__ASSIGNED TASK__. Lines below that include the word "will" should each be copied.
_ _ _ _ _
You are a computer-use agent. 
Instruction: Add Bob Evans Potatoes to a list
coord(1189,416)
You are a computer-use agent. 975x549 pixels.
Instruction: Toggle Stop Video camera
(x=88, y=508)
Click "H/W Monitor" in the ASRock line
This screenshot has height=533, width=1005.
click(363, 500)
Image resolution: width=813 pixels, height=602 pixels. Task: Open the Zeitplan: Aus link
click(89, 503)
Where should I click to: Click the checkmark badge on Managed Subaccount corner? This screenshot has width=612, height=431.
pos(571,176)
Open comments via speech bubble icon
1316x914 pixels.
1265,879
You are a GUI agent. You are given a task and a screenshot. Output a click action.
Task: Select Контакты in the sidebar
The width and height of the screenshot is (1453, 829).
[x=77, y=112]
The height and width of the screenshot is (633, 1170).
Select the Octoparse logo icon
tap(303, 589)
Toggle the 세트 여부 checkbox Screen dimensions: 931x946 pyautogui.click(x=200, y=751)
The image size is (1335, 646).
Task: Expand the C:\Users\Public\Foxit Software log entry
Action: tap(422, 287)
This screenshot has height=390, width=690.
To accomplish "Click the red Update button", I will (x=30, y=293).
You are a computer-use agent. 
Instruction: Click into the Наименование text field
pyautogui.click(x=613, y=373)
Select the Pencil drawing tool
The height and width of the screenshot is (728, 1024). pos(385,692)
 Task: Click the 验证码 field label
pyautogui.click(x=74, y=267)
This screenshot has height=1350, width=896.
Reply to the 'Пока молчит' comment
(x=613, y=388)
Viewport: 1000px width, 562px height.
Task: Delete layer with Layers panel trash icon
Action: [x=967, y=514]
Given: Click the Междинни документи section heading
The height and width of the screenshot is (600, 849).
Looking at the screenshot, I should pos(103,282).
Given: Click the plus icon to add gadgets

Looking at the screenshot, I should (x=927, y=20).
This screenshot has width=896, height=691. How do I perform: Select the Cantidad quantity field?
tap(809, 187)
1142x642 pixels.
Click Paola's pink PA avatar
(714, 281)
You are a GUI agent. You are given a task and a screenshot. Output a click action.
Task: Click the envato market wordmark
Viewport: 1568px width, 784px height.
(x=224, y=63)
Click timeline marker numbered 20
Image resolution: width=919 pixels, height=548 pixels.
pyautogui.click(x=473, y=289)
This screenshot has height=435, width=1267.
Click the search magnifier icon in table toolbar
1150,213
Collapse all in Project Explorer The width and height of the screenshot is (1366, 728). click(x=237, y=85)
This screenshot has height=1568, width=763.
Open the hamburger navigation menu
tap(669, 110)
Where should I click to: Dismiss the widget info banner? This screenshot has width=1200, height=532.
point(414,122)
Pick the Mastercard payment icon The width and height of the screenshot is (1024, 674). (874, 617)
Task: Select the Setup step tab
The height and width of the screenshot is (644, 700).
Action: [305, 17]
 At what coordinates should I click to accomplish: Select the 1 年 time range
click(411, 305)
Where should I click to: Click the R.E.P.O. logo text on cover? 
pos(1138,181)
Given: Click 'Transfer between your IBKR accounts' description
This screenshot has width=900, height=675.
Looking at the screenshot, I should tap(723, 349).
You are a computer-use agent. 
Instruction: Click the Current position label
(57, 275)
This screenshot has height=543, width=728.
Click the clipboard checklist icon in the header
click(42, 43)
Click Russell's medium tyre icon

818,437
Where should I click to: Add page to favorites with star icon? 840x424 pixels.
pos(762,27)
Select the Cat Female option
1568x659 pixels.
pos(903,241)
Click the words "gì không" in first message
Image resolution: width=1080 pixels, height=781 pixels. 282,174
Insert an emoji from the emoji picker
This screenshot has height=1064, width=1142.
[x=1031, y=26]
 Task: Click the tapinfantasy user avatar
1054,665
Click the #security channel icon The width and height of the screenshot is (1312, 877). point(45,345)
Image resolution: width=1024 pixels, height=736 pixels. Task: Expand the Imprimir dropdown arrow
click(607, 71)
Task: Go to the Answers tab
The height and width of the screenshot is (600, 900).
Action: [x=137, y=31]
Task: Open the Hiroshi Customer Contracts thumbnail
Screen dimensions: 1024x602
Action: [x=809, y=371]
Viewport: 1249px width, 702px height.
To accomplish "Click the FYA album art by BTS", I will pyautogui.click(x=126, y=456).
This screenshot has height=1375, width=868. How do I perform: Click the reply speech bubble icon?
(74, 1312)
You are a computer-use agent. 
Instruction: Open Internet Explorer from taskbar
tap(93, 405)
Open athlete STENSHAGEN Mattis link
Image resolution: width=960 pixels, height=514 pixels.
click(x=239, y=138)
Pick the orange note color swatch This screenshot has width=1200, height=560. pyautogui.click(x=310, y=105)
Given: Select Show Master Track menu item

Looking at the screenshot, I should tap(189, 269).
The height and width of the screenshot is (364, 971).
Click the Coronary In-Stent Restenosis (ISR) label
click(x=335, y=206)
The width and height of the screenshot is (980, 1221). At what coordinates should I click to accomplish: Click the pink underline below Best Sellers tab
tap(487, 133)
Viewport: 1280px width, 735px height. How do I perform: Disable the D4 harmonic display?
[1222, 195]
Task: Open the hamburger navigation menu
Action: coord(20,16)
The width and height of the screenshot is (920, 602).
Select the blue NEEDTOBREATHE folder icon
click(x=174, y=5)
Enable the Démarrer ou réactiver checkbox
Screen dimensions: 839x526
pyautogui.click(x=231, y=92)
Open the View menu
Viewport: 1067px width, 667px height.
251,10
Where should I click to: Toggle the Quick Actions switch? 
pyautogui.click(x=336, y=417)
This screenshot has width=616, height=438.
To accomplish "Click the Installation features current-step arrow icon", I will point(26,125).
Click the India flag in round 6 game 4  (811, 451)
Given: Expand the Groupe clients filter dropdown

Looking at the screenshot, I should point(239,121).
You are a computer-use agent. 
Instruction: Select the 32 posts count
_ _ _ _ _
__YOUR SOLUTION__.
To accomplish "Click the red Update button", I will (x=30, y=293).
To accomplish "Click the FYA album art by BTS", I will pyautogui.click(x=126, y=456).
To accomplish "Click the Installation features current-step arrow icon", I will point(26,125).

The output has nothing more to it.